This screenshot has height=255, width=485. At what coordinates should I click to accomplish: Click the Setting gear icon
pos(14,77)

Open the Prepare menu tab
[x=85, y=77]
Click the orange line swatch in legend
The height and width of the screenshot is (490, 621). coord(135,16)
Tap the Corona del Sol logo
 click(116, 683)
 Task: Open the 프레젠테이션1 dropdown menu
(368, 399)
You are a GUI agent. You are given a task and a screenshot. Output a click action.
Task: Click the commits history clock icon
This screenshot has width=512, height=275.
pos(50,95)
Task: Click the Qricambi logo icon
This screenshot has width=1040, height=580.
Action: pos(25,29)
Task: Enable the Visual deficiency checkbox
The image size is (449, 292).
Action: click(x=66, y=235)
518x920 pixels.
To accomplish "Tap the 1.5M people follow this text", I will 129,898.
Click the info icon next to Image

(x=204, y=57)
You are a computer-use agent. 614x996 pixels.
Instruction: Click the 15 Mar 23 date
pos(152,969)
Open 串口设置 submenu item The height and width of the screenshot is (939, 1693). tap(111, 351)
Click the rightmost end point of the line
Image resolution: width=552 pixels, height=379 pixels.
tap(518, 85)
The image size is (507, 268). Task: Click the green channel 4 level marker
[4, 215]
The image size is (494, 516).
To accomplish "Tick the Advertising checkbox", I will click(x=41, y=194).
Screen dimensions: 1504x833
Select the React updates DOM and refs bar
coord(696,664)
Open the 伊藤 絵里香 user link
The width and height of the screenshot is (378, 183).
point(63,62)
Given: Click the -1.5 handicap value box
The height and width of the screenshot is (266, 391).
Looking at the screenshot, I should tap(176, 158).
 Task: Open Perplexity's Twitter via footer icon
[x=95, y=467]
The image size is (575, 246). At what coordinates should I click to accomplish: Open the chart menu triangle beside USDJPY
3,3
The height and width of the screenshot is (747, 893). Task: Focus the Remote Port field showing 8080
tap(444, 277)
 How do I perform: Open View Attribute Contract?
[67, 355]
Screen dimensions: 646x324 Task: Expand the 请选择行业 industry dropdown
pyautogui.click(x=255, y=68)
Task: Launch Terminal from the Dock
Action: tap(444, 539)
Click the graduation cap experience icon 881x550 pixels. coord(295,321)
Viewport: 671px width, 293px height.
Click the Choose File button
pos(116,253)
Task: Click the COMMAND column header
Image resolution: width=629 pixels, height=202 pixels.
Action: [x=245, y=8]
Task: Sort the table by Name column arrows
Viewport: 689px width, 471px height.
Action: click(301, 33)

**ACTIVITY**
Repeat the lines above exactly.

**SOLUTION FOR THIS TASK**
This screenshot has height=255, width=485. At what coordinates should I click to accomplish: Click the Setting gear icon
pos(14,77)

Open the Prepare menu tab
[x=85, y=77]
Click the orange line swatch in legend
The height and width of the screenshot is (490, 621). coord(135,16)
Tap the Corona del Sol logo
 click(116, 683)
 Task: Open the 프레젠테이션1 dropdown menu
(368, 399)
You are a GUI agent. You are given a task and a screenshot. Output a click action.
Task: Click the commits history clock icon
This screenshot has width=512, height=275.
pos(50,95)
Task: Click the Qricambi logo icon
This screenshot has width=1040, height=580.
Action: pos(25,29)
Task: Enable the Visual deficiency checkbox
The image size is (449, 292).
Action: click(x=66, y=235)
518x920 pixels.
To accomplish "Tap the 1.5M people follow this text", I will 129,898.
Click the info icon next to Image

(x=204, y=57)
You are a computer-use agent. 614x996 pixels.
Instruction: Click the 15 Mar 23 date
pos(152,969)
Open 串口设置 submenu item The height and width of the screenshot is (939, 1693). tap(111, 351)
Click the rightmost end point of the line
Image resolution: width=552 pixels, height=379 pixels.
tap(518, 85)
The image size is (507, 268). Task: Click the green channel 4 level marker
[4, 215]
The image size is (494, 516).
To accomplish "Tick the Advertising checkbox", I will click(x=41, y=194).
Screen dimensions: 1504x833
Select the React updates DOM and refs bar
coord(696,664)
Open the 伊藤 絵里香 user link
The width and height of the screenshot is (378, 183).
point(63,62)
Given: Click the -1.5 handicap value box
The height and width of the screenshot is (266, 391).
Looking at the screenshot, I should tap(176, 158).
 Task: Open Perplexity's Twitter via footer icon
[x=95, y=467]
The image size is (575, 246). At what coordinates should I click to accomplish: Open the chart menu triangle beside USDJPY
3,3
The height and width of the screenshot is (747, 893). Task: Focus the Remote Port field showing 8080
tap(444, 277)
 How do I perform: Open View Attribute Contract?
[67, 355]
Screen dimensions: 646x324 Task: Expand the 请选择行业 industry dropdown
pyautogui.click(x=255, y=68)
Task: Launch Terminal from the Dock
Action: tap(444, 539)
Click the graduation cap experience icon 881x550 pixels. coord(295,321)
Viewport: 671px width, 293px height.
Click the Choose File button
pos(116,253)
Task: Click the COMMAND column header
Image resolution: width=629 pixels, height=202 pixels.
Action: [x=245, y=8]
Task: Sort the table by Name column arrows
Viewport: 689px width, 471px height.
Action: click(301, 33)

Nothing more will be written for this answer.